To solve modern scientific and engineering problems, complex sequences of computations involving various task-specific programs are usually required. pSeven Enterprise makes it possible to automate such computations by representing computational processes in the form of workflows and performing computations represented by workflows. Each workflow consists of interrelated tasks with a well-defined order of their execution.
In a workflow diagram, tasks are represented by named blocks, and task relationships are represented by links between blocks. Each block is a functional unit that takes input data, performs computations using that data, and outputs the computation result data. Links between blocks designate channels of data flow from one block to another.
Data input and output is done through the named ports of the block, so the links between the blocks actually link their ports. When configuring a port, you can specify the direction of data flow as well as the type of data passing through that port. A link between two ports with different data types, if possible, converts the incoming data to the type allowed on the receiving port.
Block inputs and outputs¶
Workflows are made up of blocks, each of which can receive data from other blocks and issue data to other blocks. The block receives and issues data through its ports. Ports for receiving data are called input ports or block inputs, ports for issuing data are called output ports or block outputs. Each port has a configurable name.
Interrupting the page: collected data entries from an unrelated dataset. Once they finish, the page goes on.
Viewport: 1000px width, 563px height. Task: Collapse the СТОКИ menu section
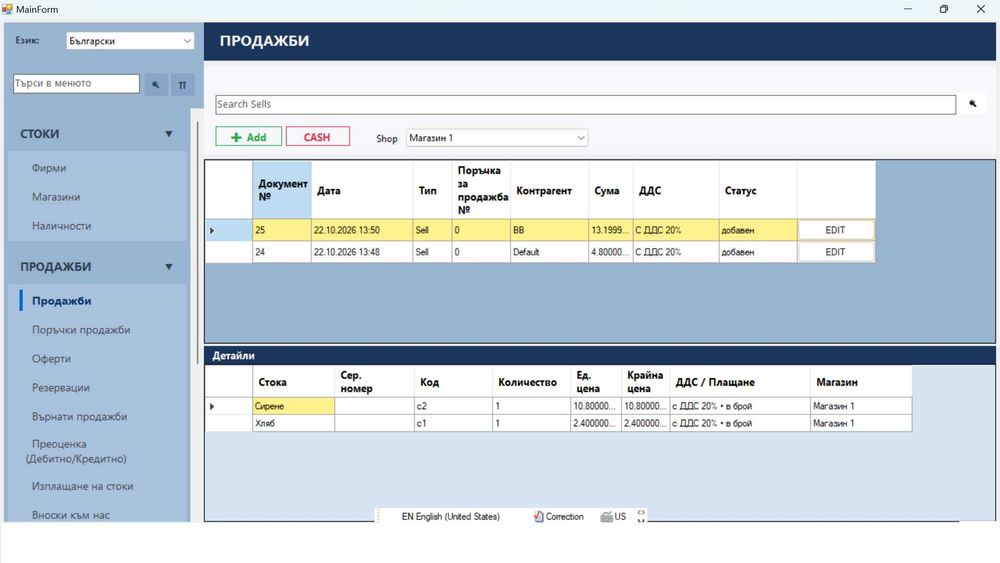coord(168,134)
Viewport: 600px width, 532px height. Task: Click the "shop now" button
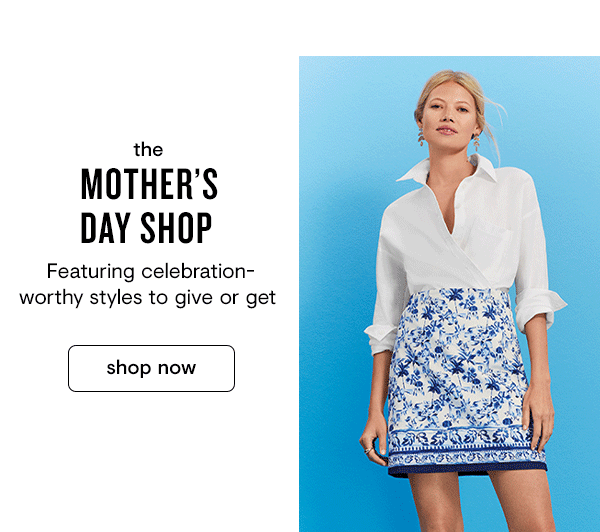pyautogui.click(x=151, y=368)
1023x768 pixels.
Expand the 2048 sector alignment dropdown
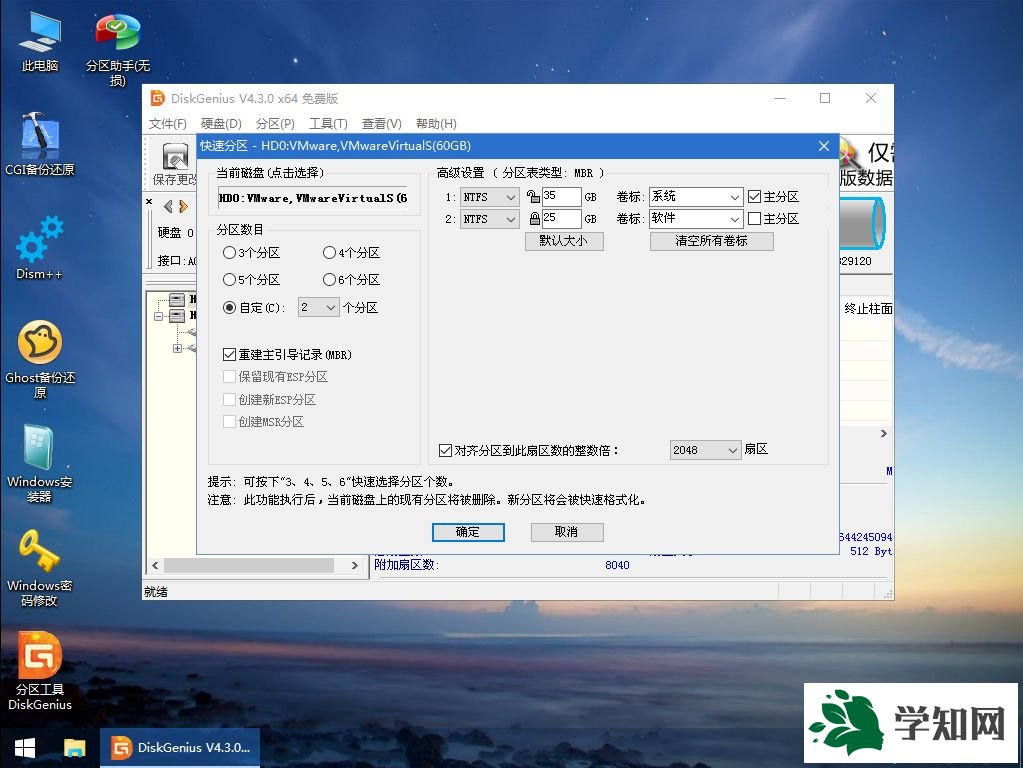(x=735, y=450)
To start the task represented by the block, data must be available at all its inputs, and upon completion, the task issues data to the block outputs. Some blocks can start even if no data is set on certain block inputs. The input data in this case must be specified in the configuration of the block.
The direction of data flow through the port is specified in the port settings. A unidirectional port can serve as either a block input or a block output. A bidirectional port can serve as both an input and an output of the block. Think of such a port as a pair of unidirectional ports.
The input port settings allow you to:
- Add the port to the workflow parameters. During the execution of the workflow, the block will use the parameter value for this port if no data from other blocks arrives at the port. Parameter values are part of the workflow run configuration.
- Set the port to some default value. During the execution of the workflow, the block will use this value if no data from other blocks or workflow parameters arrives at the port. The default input port value is part of the block configuration.
Some blocks, so-called driver blocks, can perform iterative computations by exchanging data with other blocks in a loop. A block can control a loop if it has at least a pair of driver ports: a request port and a response port. Request ports serve to issue data, and response ports serve to receive data.
During the execution of the workflow, the driver block issues data to one or more request ports and waits for data to arrive at a specific response port. When data arrives at this response port, new data is issued to the same request ports, and the block again waits for data on the response port. This looping behavior of the block allows driver ports to be used to perform iterations.
To organize a loop using a driver block, it is necessary to link its driver ports to the ports of another block that implements the loop body. The loop body block receives data from the request ports, performs computations using that data, and sends the computation result to the response port. Having received the response, the driver block issues new data to the loop body block, thereby starting the next iteration. This cycle stops when the driver block stops issuing new data to the request ports.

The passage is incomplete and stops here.